I am creating a system in which two objects, a prey and a predator react to each other. In order to get these behaviours working I have had to make sure the objects can 'see' each other. I've begun with my prey object and have a raycast set up, checking for an object in range and then drawing a raycast line in debug to show the path between them. This is all handled within this method
bool HasPreySeenPredator()
{
//code to manage direction of prey and whether predator in range
bool preySeenPredator;
RaycastHit hit;
Vector3 fwd = transform.TransformDirection(1,0,0);
//fwd holds the orientation of the object's 'face'
if(Physics.Raycast(transform.position, fwd, out hit, sightRange))
{
preySeenPredator = true;
Debug.Log("There is something in range. Distance: "

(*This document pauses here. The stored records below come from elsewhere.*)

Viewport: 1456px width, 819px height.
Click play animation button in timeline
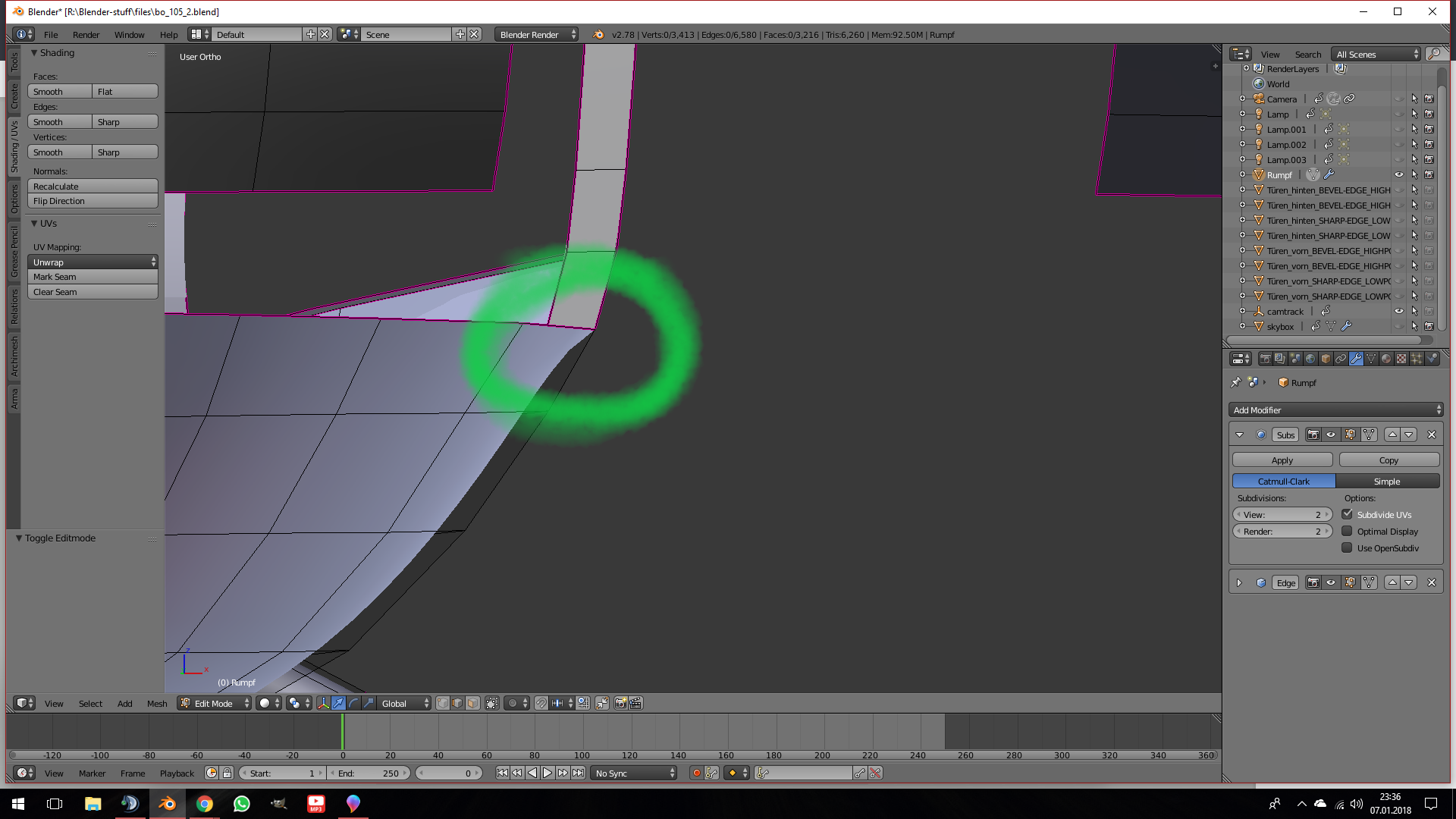[548, 773]
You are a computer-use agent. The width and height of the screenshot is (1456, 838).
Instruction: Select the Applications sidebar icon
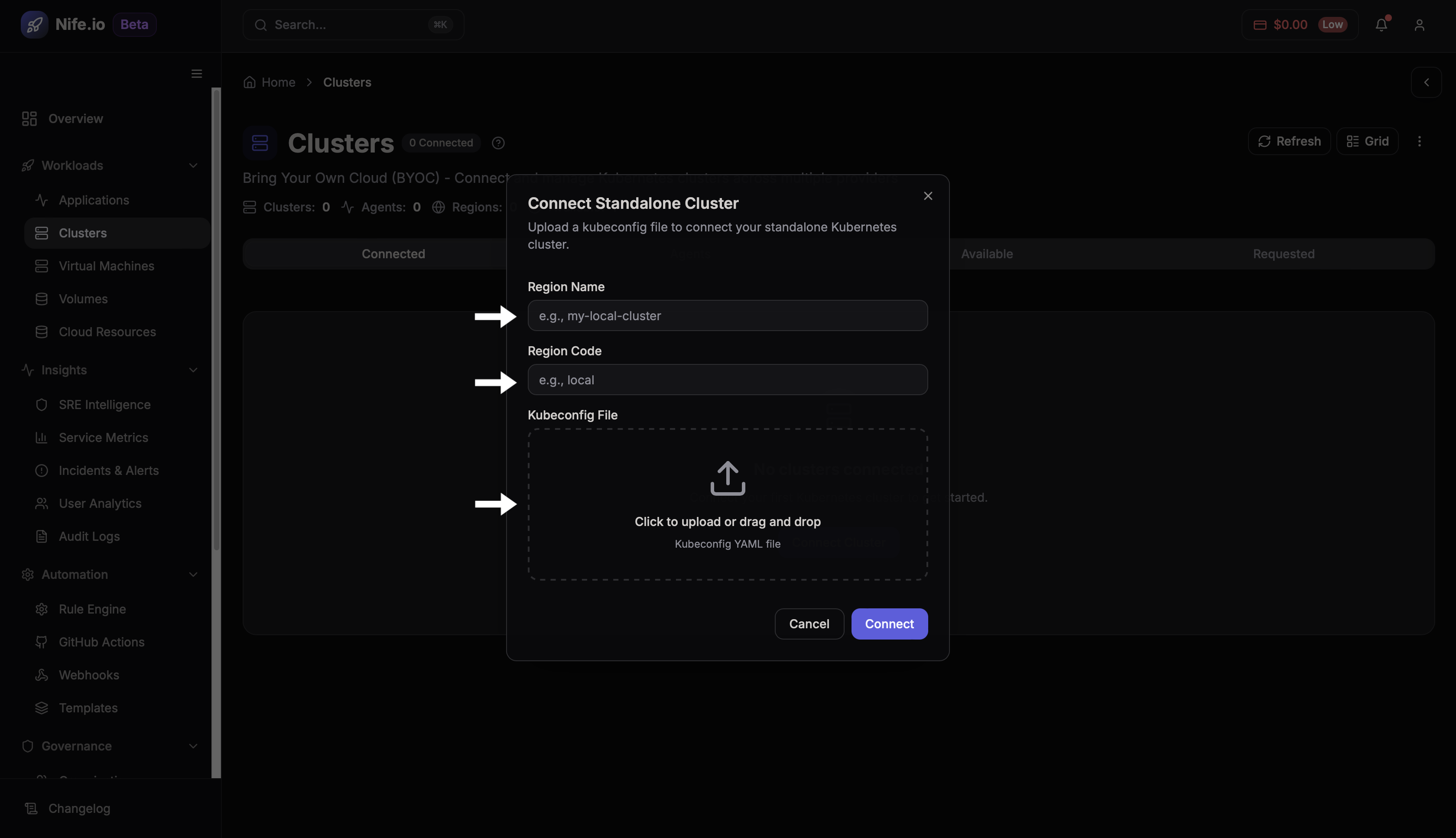[x=42, y=200]
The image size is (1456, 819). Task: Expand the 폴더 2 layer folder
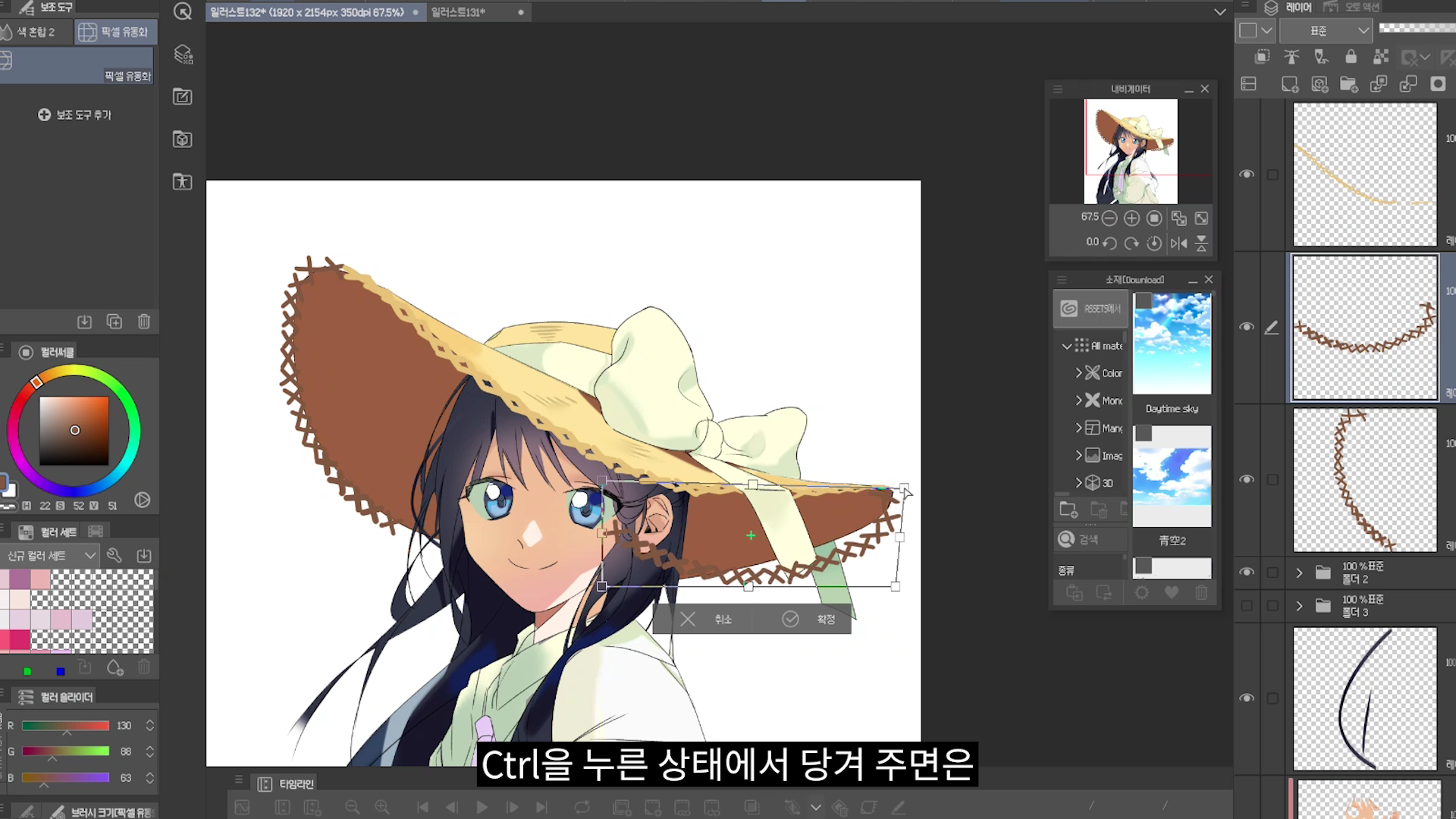pyautogui.click(x=1299, y=573)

+ hit.distance + ". Object: ");
Debug.DrawLine(transform.position, hit.point);
}
else
{preySeenPredator = false;}
return preySeenPredator;
}
This is put together with the help of the Physics.Raycast references in unity's online help files. I have various objects within my scene to which the raycast does not react to. I have the prey tagged as 'prey' and the predator as 'predator' but haven't used their tags in the code. My other objects are untagged and tagging them as 'predator' does not get the prey's raycast to hit it.
Can anyone explain to me why this works?
Answer by Owen-Reynolds · Feb 22, 2013 at 02:59 PM
Raycasts don't use tags -- they use layers. You probably have everything else in the scene on the ignoreRaycast layer.
To clarify, you can check tags after the ray cast, of what it hits, and you probably want to: "if(phy.rayCst(...) { if hit.CompateTag("prey") ...". But the actual raycast stops at the first collider it hits. You'd never know if prey was behind it.
Layers are uses to make the raycast act like that stuff isn't there. If tigers can "See trough" other tigers, you could make them do that with "phi.rayCst(..., 1<<~(predatLayer || ignoreRCLayer)".
Yeah I also found that the difference between the prey and predator and the other objects was whether they had box colliders. Thanks for the info.